*MATERIAL FOR THIS TASK*.
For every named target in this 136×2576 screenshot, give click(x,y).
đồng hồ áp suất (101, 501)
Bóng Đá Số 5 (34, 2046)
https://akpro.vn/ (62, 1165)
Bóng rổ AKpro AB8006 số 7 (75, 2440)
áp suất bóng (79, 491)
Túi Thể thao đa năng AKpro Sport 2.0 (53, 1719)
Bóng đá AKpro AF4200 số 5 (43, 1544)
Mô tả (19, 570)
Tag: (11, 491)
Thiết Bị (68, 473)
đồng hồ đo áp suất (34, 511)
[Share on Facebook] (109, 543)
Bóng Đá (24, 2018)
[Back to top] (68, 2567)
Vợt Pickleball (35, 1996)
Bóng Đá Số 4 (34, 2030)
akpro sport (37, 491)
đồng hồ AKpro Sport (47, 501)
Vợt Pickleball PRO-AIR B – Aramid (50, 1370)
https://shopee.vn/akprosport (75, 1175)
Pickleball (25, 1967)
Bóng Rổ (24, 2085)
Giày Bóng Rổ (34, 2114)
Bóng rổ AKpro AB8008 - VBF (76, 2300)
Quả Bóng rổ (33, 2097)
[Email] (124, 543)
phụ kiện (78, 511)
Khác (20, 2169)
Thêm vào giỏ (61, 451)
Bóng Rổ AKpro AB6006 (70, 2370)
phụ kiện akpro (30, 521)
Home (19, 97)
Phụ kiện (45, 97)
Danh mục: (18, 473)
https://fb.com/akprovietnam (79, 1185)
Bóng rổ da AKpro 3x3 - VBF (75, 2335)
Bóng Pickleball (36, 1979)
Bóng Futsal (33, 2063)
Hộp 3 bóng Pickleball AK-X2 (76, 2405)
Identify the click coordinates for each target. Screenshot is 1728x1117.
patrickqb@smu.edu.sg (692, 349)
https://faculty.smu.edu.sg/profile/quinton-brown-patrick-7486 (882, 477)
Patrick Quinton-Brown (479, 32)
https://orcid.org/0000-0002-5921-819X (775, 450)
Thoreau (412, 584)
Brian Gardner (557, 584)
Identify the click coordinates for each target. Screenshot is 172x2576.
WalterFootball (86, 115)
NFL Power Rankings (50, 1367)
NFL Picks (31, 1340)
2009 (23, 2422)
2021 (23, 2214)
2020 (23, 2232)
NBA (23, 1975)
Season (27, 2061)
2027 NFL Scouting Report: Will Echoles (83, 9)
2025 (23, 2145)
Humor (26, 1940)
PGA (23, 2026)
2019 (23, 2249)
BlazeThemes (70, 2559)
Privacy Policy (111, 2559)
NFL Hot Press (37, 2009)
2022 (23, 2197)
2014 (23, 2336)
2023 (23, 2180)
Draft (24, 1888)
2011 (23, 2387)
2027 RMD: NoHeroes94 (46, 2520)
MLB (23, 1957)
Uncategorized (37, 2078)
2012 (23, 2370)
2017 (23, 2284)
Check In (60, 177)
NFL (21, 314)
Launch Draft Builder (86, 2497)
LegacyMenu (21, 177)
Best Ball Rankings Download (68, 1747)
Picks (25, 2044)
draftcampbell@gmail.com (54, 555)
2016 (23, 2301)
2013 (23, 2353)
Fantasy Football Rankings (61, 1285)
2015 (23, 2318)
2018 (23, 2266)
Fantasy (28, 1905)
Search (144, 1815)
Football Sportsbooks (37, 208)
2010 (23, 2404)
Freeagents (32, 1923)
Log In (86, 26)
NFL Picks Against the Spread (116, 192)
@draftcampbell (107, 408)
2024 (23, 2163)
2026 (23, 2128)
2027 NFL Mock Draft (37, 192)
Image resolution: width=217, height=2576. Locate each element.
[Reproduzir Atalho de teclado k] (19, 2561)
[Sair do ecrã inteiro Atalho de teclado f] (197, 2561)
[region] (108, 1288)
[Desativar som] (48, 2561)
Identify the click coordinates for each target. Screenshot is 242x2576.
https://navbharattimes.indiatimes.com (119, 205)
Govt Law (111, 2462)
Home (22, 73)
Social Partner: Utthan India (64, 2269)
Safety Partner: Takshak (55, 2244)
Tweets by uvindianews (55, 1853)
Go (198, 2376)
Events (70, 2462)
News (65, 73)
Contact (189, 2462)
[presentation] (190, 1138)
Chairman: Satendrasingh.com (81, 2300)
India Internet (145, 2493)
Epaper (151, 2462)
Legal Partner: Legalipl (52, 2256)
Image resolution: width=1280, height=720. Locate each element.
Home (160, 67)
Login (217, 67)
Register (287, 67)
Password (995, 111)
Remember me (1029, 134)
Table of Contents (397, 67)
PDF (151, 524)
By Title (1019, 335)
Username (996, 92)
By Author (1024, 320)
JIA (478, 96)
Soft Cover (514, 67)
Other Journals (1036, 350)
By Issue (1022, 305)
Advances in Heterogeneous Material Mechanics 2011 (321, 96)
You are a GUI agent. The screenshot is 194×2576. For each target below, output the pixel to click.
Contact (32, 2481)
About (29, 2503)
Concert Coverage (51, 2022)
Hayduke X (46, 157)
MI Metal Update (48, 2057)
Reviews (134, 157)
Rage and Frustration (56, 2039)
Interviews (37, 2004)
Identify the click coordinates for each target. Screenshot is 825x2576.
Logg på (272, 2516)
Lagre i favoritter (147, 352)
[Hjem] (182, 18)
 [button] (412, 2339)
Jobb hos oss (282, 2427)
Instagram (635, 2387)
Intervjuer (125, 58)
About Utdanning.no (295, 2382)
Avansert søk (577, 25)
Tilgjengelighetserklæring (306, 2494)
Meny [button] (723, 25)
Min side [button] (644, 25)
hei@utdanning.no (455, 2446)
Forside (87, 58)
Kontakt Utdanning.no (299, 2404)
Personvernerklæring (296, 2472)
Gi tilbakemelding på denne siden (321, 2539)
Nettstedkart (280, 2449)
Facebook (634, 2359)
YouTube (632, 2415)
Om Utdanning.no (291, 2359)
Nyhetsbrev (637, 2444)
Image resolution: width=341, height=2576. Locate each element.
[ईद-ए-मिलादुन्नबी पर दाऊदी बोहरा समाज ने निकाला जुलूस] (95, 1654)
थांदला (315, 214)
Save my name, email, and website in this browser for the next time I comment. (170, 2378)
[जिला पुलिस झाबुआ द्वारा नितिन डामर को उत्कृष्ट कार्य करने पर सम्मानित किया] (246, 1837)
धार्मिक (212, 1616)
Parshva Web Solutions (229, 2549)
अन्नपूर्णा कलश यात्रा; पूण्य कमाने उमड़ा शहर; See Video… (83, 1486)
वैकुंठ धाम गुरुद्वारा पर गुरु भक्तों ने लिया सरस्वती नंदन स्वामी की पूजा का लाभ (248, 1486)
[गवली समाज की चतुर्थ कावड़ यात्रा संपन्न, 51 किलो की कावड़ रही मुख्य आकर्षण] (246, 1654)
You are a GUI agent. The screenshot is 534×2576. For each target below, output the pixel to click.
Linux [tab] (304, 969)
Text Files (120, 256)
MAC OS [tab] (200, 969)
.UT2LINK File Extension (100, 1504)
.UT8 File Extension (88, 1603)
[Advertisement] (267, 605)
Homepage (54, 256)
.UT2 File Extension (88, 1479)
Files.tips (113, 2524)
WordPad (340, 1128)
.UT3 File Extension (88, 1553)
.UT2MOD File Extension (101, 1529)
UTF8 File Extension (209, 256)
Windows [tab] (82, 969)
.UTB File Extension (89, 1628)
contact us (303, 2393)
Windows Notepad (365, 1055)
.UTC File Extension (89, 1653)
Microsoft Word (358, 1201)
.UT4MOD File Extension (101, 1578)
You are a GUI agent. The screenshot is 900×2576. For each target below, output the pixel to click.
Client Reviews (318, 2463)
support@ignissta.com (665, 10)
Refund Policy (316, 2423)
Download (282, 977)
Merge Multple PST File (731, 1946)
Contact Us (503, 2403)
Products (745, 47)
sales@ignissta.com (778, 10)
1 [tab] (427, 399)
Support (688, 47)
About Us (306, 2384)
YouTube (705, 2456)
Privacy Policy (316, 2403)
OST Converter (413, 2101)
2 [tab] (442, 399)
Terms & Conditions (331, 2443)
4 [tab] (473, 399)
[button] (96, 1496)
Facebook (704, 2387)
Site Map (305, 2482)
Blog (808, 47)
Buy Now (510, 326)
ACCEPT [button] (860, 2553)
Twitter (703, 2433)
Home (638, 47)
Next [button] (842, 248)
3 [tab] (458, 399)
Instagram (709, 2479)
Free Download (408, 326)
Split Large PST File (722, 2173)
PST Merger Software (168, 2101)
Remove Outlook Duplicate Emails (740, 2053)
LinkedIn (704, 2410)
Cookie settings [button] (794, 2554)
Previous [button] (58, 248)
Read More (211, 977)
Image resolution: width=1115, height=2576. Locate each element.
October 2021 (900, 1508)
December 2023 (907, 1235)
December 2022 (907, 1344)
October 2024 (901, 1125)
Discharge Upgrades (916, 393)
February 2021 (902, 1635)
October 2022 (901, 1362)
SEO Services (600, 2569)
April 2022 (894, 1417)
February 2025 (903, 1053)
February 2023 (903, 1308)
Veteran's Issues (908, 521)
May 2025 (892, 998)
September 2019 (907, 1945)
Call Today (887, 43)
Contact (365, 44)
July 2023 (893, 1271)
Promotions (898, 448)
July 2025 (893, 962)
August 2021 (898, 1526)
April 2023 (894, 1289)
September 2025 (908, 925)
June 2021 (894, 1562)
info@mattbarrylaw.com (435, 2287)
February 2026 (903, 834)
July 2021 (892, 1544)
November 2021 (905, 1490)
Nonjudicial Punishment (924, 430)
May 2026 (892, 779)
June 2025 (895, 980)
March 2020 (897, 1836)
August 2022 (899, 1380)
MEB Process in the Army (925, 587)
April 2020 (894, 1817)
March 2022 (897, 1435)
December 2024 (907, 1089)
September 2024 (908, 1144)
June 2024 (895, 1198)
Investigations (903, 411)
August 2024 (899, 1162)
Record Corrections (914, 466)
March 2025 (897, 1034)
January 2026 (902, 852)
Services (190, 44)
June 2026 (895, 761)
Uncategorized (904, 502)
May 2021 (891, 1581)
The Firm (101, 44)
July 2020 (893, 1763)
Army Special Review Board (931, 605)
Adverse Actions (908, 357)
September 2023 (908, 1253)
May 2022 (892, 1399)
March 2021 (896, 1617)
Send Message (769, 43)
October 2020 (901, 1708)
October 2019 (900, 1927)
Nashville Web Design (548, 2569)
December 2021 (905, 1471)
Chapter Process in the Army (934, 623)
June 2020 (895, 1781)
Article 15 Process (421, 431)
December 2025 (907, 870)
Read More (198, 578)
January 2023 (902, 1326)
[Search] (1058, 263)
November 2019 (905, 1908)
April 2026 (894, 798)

*THE TASK*. Find the line with "India Internet (145, 2493)" in the material above. Reproduce it and each line after it up to and including the line with "Table of Contents (397, 67)".

*ANSWER SPACE*.
India Internet (145, 2493)
Epaper (151, 2462)
Legal Partner: Legalipl (52, 2256)
Image resolution: width=1280, height=720. Locate each element.
Home (160, 67)
Login (217, 67)
Register (287, 67)
Password (995, 111)
Remember me (1029, 134)
Table of Contents (397, 67)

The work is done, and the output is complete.